These sub-agents function like roles in a small team: a triage agent classifies intent, tier-one agents handle routine issues, and others escalate or resolve edge cases.
Why the Responses API Is a Step Change
Godement positioned the Responses API as a foundational evolution in developer tooling. Previously, developers manually orchestrated sequences of model calls. Now, that orchestration is handled internally.
“The Responses API is probably the biggest new layer of abstraction we introduced since pretty much GPT-3.”
It allows developers to express intent, not just configure model flows. “You care about returning a really good response to the customer… the Response API essentially handles that loop.”
It also includes built-in capabilities for knowledge retrieval, web search, and function calling—tools that enterprises need for real-world agent workflows.
Observability and Security Are Built In
Security and compliance were top of mind. Godement cited key guardrails that make OpenAI’s stack viable for regulated sectors like finance and healthcare:
- Policy-based refusals
- SOC-2 logging
- Data residency support
Evaluation is where Godement sees the biggest gap between demo and production.
“My hot take is that model evaluation is probably the biggest bottleneck to massive AI adoption.”
● ● ●
- _Required action A_: Output the part of the passage on the Responses API starting at "These sub-agents function" and ending at "real-world agent workflows.".
- _Required action B_: Using the passage on the Responses API, decide whether each statement agrees with it, and answer yes or no with the deciding words quoted exactly: (i) Before the Responses API, developers orchestrated sequences of model calls by hand. (ii) SOC-2 logging is one of the guardrails Godement cited. (iii) Godement calls security the biggest bottleneck to massive AI adoption.
The entries that follow the passage come from a different source.
● ● ●
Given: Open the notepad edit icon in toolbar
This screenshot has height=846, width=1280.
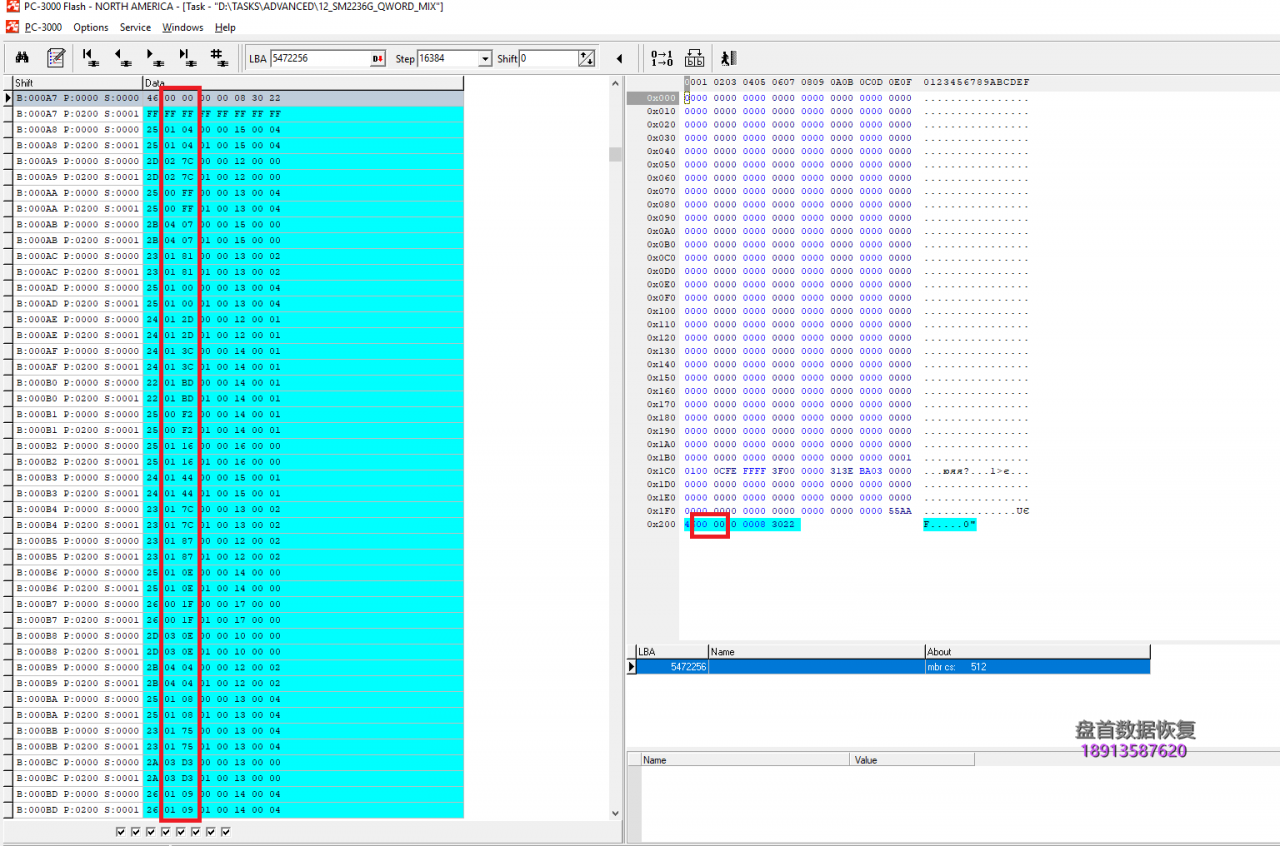Looking at the screenshot, I should [x=56, y=58].
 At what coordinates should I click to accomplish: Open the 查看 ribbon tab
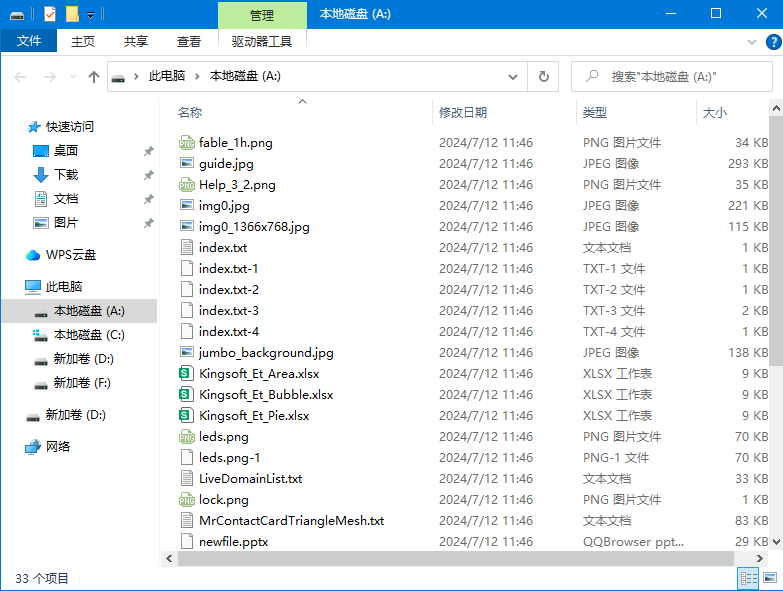coord(189,41)
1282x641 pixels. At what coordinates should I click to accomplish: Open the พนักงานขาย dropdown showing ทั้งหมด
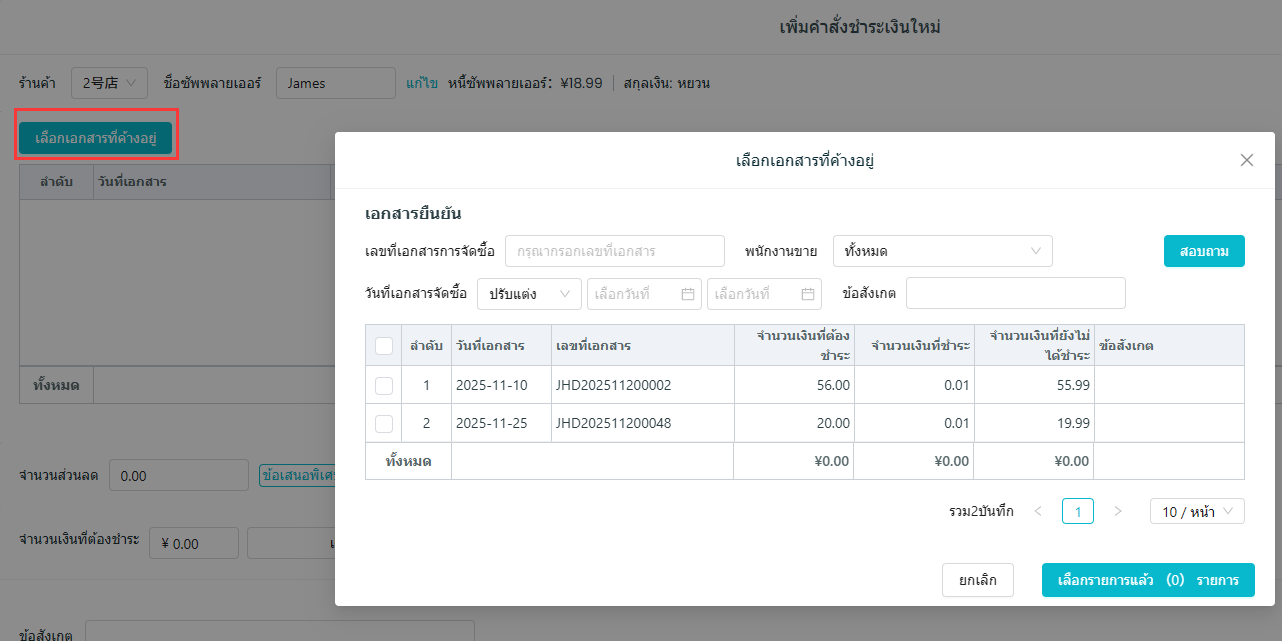pyautogui.click(x=942, y=251)
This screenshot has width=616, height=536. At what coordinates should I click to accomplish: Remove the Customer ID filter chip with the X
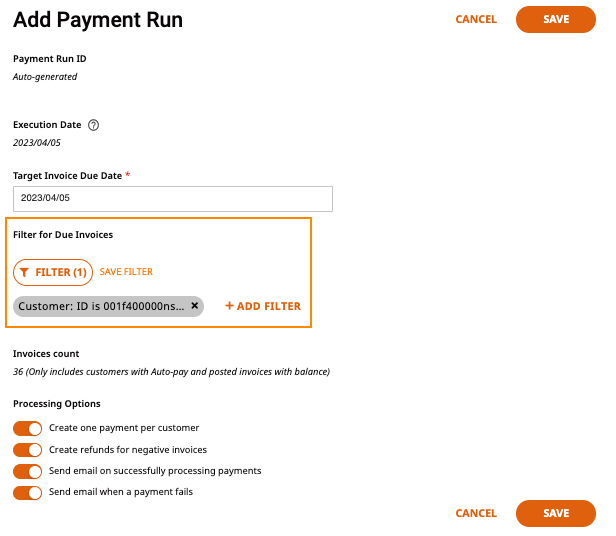[194, 306]
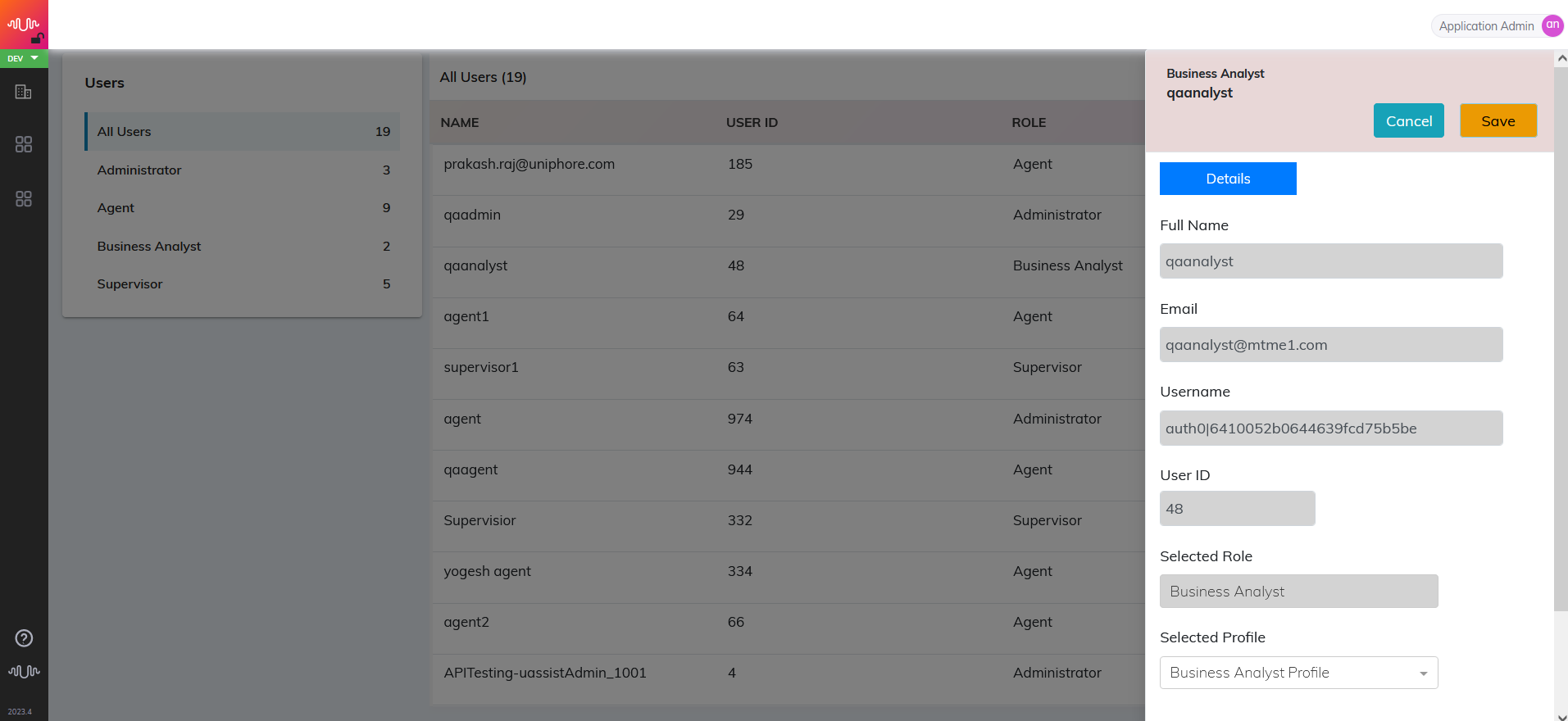Open the help question mark icon
Screen dimensions: 1568x721
click(x=24, y=638)
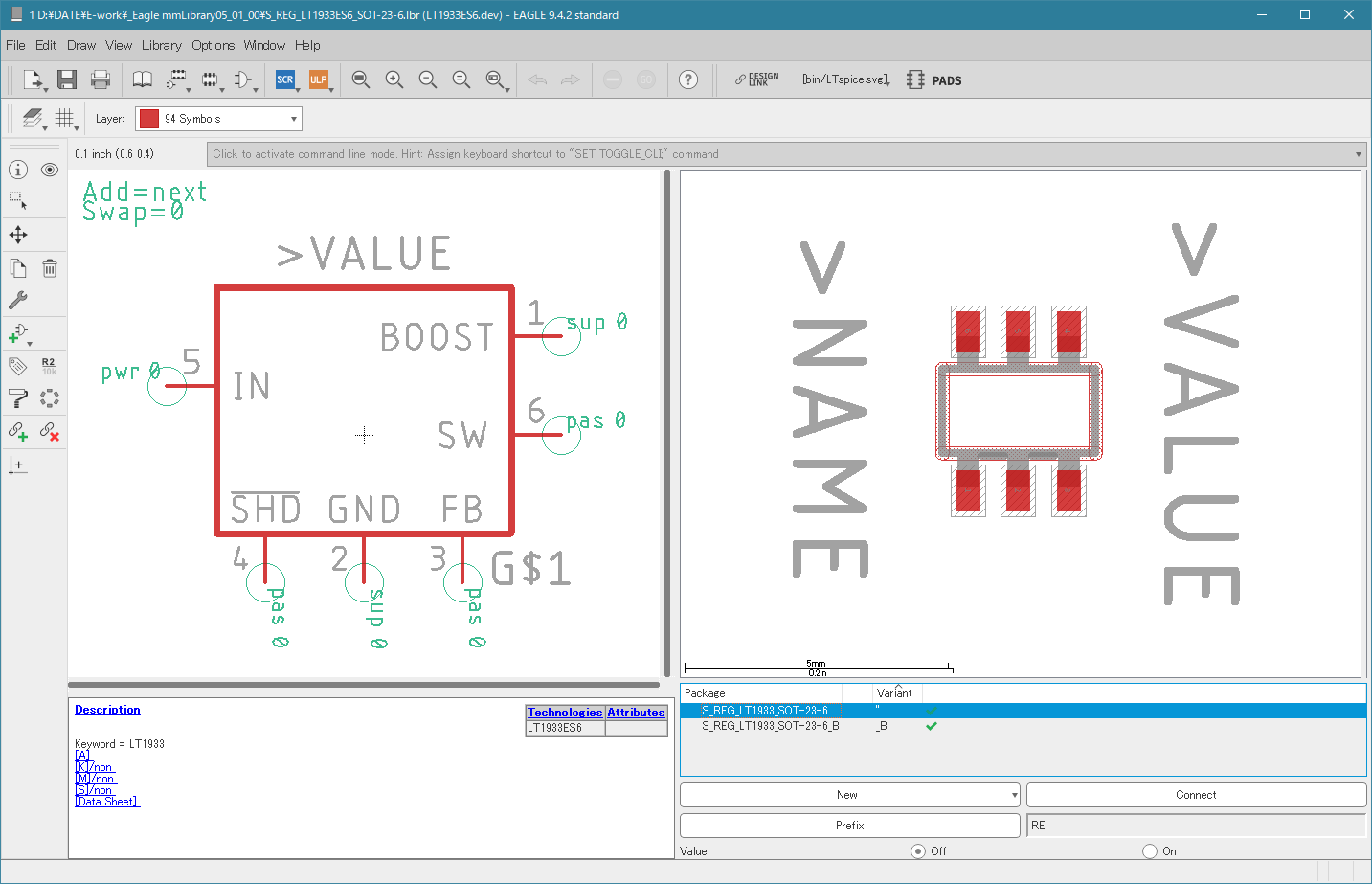The height and width of the screenshot is (884, 1372).
Task: Click the Connect button
Action: (x=1196, y=795)
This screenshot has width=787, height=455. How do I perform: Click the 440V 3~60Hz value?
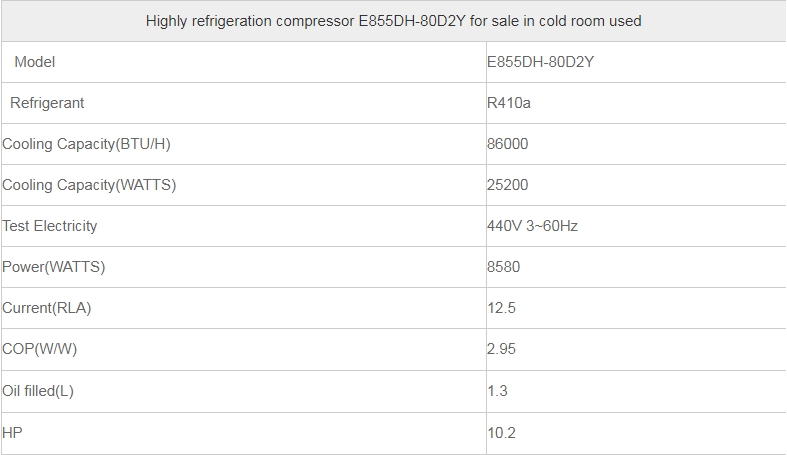pos(533,226)
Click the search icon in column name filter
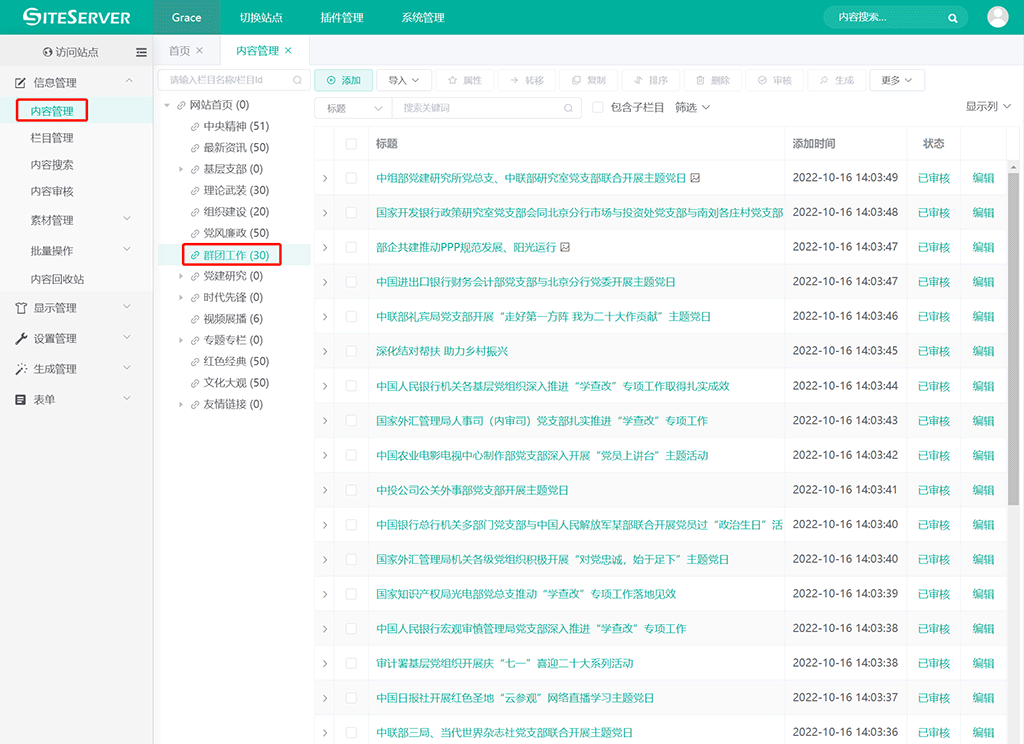This screenshot has height=744, width=1024. click(x=297, y=80)
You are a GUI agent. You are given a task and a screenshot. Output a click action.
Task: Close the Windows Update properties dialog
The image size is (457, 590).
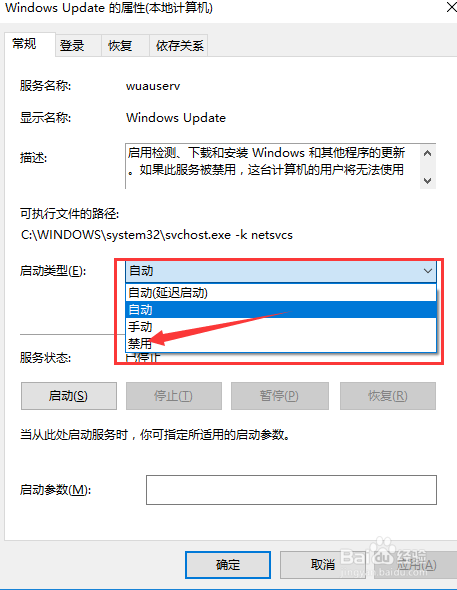[x=451, y=7]
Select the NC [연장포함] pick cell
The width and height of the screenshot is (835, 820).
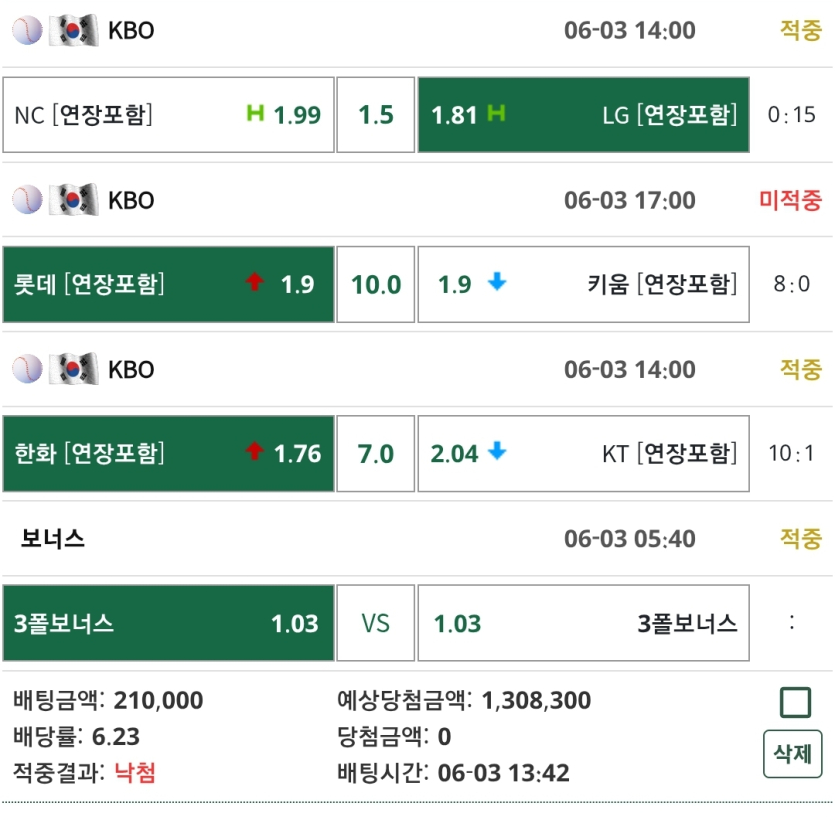168,113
● ● ●
- _Task response A_:
These sub-agents function like roles in a small team: a triage agent classifies intent, tier-one agents handle routine issues, and others escalate or resolve edge cases.
Why the Responses API Is a Step Change
Godement positioned the Responses API as a foundational evolution in developer tooling. Previously, developers manually orchestrated sequences of model calls. Now, that orchestration is handled internally.
“The Responses API is probably the biggest new layer of abstraction we introduced since pretty much GPT-3.”
It allows developers to express intent, not just configure model flows. “You care about returning a really good response to the customer… the Response API essentially handles that loop.”
It also includes built-in capabilities for knowledge retrieval, web search, and function calling—tools that enterprises need for real-world agent workflows.

- _Task response B_:
(i) Yes: "Previously, developers manually orchestrated sequences of model calls."
(ii) Yes: "SOC-2 logging"
(iii) No: "model evaluation is probably the biggest bottleneck to massive AI adoption."